╔══

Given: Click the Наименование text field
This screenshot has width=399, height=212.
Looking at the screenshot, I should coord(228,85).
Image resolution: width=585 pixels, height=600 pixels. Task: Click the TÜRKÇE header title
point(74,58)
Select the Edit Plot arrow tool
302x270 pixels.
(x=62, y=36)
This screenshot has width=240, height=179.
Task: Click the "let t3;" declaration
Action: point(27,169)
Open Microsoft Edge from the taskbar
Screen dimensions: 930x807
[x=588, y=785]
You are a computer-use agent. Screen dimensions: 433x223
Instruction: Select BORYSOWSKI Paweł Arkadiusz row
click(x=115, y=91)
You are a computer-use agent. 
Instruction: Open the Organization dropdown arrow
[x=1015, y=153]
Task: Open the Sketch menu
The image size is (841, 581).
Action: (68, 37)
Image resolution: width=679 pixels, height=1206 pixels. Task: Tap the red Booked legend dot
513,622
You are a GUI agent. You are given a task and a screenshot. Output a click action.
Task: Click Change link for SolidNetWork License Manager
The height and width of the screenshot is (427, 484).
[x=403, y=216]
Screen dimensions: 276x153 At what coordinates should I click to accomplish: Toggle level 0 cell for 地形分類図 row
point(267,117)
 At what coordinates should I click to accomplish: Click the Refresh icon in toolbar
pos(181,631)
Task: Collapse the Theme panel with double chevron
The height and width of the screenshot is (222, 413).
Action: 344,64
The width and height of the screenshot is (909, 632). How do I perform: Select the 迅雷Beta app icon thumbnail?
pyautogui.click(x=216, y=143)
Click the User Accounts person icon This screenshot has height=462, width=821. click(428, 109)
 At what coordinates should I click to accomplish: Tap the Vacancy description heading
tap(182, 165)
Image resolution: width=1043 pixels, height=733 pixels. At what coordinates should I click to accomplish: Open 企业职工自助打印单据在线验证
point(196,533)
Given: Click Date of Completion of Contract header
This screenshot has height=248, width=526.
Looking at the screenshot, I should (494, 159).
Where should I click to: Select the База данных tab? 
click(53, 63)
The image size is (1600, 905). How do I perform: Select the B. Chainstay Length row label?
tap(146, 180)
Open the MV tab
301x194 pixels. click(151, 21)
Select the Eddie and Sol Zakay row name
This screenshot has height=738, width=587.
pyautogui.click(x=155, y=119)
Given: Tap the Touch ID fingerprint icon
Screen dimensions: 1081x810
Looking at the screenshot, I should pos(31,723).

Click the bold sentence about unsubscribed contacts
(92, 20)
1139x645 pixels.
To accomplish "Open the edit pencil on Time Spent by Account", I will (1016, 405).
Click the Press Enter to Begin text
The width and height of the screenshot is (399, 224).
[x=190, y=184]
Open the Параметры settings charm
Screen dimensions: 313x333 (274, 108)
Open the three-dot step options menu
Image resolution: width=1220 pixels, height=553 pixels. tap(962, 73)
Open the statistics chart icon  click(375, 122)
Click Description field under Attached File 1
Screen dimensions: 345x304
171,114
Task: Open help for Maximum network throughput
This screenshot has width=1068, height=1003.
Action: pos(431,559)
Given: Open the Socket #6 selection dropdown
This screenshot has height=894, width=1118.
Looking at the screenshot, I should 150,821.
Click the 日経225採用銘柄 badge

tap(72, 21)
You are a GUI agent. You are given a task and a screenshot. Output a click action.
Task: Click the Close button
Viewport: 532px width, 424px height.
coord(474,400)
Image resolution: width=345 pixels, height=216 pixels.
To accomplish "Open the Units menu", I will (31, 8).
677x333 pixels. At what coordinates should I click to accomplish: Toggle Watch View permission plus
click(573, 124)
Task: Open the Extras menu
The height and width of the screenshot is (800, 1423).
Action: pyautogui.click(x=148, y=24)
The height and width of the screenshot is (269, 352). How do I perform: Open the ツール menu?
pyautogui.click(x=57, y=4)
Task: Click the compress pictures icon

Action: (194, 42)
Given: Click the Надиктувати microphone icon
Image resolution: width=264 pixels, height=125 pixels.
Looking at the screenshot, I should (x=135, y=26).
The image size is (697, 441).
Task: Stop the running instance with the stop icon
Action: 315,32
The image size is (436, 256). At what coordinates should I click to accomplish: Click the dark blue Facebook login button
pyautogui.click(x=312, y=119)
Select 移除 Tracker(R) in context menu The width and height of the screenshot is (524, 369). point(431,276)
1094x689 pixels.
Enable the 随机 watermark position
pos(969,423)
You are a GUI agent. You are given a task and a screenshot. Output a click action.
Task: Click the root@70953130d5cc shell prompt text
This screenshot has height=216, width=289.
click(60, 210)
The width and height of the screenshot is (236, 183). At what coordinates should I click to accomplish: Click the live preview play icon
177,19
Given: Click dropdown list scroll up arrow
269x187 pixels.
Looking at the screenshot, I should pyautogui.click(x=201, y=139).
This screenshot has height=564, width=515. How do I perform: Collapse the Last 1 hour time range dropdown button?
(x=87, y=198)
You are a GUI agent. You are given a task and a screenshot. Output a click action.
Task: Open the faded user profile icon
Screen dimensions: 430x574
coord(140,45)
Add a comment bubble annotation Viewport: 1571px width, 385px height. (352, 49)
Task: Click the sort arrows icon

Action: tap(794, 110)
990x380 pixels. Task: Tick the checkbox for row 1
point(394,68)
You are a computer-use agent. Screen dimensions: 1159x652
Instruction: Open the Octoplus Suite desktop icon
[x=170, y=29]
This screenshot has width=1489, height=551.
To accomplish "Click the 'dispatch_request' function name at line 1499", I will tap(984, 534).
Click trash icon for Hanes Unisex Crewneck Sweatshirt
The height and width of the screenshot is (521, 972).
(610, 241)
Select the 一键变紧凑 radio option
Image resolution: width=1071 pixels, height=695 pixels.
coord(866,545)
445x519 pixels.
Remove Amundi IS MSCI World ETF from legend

╚══

- ASSIGNMENT -
Report all lines above with "will".

- SOLUTION TO THIS PROBLEM -
To accomplish "Open the edit pencil on Time Spent by Account", I will (1016, 405).
To accomplish "Open the Units menu", I will (31, 8).
To accomplish "Click the 'dispatch_request' function name at line 1499", I will tap(984, 534).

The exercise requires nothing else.